Dr. Sudhir Parikh speaking at the Oct. 15, 2023, street co-naming of Uma SenGupta Way, as elected city and state leaders look on. PHOTO: Office of NYC Councilman James F. Gennaro.

“It is a great honor to witness the honoring of a trailblazer and community leader who started decades ago and worked really hard till the last day of her life helping all elected leaders and communities. It (street-naming) if a deserving tribute to her. God bless her and we will always remember her,” said Dr. Parikh

Similar words were said by numerous other speakers, as they described Uma SenGupta as ‘larger than life’ and a ‘pioneer’ in the service of the diverse communities in New York, India, and internationally.

“Uma spent decades fighting for social, racial and economic justice. She embodied the very spirit of Queens, and now her legacy will not be forgotten,” said Attorney General Letitia James.

“Uma SenGupta was larger than life, a trailblazer,” said Queens Borough President Donovan Richards.

New York State Senator John Liu speaking at the Uma SenGupta Way street co-naming Oct. 15, 2023, as Councilman James Gannaro, Dr. Sudhir Parikh and others look on. PHOTO: ITV Gold

Other speakers included State Senator John Liu, who mentioned his “many memories of her personally,” as well; State Sen. Leroy Comrie who called her a ‘trailblazer’; and State Assemblyman David Weprin who described her as a ‘pioneer.’

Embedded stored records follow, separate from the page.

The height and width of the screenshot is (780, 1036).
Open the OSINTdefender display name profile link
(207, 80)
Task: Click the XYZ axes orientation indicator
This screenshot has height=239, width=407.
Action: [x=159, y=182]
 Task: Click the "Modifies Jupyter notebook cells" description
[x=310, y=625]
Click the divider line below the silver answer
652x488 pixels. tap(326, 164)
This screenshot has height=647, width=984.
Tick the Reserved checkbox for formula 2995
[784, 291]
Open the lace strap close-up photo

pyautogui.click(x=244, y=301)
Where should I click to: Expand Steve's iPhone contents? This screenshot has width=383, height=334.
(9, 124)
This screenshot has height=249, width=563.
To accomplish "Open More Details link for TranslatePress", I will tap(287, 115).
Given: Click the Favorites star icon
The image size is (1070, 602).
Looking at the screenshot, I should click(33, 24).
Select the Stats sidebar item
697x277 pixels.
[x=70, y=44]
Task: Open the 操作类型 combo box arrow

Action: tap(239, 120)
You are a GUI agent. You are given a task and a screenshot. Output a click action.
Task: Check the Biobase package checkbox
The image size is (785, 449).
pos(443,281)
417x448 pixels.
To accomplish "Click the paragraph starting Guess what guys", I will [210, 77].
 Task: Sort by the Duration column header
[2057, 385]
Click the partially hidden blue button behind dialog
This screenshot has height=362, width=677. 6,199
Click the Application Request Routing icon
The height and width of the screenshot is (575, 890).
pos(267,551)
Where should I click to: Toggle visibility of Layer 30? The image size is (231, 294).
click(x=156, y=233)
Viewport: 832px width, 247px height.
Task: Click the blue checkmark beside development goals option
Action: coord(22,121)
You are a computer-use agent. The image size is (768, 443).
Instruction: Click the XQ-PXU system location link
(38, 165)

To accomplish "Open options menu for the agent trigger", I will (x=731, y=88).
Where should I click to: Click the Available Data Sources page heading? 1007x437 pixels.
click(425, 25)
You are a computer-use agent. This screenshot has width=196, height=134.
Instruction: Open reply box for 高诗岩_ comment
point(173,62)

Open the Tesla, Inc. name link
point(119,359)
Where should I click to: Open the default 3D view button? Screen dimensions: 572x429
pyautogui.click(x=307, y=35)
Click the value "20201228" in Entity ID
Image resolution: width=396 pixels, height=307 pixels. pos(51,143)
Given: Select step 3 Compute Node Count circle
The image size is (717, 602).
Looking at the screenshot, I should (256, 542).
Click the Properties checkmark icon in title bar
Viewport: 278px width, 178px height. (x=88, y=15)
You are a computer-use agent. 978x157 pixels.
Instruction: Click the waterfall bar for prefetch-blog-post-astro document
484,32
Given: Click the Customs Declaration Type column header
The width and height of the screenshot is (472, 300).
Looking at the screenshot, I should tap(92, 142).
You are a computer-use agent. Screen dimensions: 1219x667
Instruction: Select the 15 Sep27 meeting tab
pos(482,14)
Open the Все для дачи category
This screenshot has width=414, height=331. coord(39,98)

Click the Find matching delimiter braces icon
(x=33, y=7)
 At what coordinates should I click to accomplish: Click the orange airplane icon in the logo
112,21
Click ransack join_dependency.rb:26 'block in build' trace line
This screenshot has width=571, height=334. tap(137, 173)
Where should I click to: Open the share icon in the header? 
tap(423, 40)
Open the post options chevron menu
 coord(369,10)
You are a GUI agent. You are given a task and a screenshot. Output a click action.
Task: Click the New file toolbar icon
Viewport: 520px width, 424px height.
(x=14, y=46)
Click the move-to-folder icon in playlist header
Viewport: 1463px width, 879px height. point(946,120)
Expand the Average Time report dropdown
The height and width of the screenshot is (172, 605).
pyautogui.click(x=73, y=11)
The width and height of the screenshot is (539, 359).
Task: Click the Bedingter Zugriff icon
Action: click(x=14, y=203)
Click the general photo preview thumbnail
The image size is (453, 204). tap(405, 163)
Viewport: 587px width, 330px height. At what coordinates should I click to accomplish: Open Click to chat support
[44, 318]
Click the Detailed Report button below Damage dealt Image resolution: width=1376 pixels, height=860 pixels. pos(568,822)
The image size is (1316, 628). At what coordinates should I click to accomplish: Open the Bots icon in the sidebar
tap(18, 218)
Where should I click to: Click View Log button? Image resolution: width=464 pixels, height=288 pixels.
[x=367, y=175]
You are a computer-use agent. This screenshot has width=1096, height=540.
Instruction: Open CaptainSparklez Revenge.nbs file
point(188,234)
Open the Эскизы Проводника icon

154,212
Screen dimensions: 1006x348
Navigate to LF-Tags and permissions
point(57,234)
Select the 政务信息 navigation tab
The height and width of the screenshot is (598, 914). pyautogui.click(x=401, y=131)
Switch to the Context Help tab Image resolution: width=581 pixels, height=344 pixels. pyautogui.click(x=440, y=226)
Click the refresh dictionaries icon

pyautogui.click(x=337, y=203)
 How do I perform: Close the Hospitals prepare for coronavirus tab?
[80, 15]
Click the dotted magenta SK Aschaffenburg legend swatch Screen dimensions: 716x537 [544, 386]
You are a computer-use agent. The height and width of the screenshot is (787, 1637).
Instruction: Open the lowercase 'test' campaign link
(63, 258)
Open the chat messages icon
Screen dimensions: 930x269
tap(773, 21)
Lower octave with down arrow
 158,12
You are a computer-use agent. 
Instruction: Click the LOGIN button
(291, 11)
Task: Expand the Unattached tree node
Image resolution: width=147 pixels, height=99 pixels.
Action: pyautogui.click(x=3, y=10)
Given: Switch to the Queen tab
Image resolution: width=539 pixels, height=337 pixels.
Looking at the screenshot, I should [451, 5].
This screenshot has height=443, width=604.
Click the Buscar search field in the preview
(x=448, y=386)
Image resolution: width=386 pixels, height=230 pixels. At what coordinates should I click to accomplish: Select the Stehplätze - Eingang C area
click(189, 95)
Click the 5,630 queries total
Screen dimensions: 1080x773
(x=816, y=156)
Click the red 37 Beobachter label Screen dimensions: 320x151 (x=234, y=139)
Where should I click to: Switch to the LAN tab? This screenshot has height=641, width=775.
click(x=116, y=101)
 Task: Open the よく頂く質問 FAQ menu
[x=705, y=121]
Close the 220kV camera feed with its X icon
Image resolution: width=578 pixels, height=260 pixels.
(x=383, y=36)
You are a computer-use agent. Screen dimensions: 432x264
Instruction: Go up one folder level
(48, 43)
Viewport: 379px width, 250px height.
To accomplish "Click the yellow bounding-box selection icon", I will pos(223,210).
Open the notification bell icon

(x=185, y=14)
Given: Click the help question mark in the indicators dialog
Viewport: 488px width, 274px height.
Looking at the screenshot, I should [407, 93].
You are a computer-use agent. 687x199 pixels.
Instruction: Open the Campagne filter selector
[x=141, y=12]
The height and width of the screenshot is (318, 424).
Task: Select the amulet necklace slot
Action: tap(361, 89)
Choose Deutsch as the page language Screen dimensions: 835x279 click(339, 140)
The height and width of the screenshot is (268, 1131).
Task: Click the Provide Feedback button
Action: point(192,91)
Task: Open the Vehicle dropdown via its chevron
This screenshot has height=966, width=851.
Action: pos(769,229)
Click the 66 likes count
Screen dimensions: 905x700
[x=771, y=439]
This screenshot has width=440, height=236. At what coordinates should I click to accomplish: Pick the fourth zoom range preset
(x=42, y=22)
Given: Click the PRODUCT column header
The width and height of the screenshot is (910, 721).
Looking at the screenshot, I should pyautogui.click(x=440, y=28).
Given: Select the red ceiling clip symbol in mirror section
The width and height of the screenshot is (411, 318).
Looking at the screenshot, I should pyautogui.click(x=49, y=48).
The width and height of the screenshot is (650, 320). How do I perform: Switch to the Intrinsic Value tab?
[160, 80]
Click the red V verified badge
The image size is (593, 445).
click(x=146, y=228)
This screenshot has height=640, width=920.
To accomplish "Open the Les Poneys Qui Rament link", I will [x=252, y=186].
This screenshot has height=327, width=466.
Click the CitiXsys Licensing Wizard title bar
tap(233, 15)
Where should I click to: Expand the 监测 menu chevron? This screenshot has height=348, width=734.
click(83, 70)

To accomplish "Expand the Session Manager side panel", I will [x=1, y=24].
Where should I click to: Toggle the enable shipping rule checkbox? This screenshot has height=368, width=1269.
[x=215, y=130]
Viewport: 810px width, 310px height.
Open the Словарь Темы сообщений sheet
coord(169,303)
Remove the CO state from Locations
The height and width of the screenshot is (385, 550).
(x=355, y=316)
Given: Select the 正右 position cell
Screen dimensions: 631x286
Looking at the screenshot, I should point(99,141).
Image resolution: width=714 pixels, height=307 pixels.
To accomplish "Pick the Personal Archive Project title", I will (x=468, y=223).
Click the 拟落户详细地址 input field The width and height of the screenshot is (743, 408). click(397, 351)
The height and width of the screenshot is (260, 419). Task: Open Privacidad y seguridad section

Uma SenGupta came to New York almost 60 years ago with her husband, the-late Suprabhat SenGupta to build a new life and live the American dream.

Elected officials and community leaders pose below the street sign co-naming 152nd street as Uma SenGupta Way, Oct. 15, 2023. PHOTO: ITV Gold

She founded a Montessori school in Flushing, Queens, that provided high quality early childhood education for over 38  years.

“Uma SenGupta was well known for her work in the community in which she diligently worked for Indian Americans to have a voice, access and equity,” noted the press release.

Her work as an educationist, activist and community leader received several recognitions, which led to her making history in January 2004, by becoming the first Indian American person to be sworn in as the Democratic Party District Leader of the 25th Assembly District, Part B, in the borough of Queens.

Uma SenGupta’s work centered around social change, encouraging minorities, women and marginalized populations to become more actively involved in the political process for effectuating positive change in several communities including  Asian, Caribbean, Latino and African American, where she worked to get candidates elected to office.

She went beyond local issues to promote strengthening the friendship between India and the United States because of their shared values and commitment to freedom. She supported national and international causes promoted quality education, health care, elder care, women’s rights, equality, human rights, and environmental protection, tirelessly advocating for clean quality water for all, enriching and inclusive education programs for children and families.

She worked with lawmakers to pass legislation to prevent hate crimes against immigrants, especially for people who wore cultural or religious attire, such as Sikhs wearing a turban who faced violence and discrimination. She worked on healthcare for immigrants and immigrant seniors. She initiated a sustainable development project that provided fresh clean drinking water to several rural improvised villages within West Bengal, India, through the Give Me Water Project.

Uma SenGupta received more than 64 national and international awards that recognized her dedication to numerous life-changing initiatives.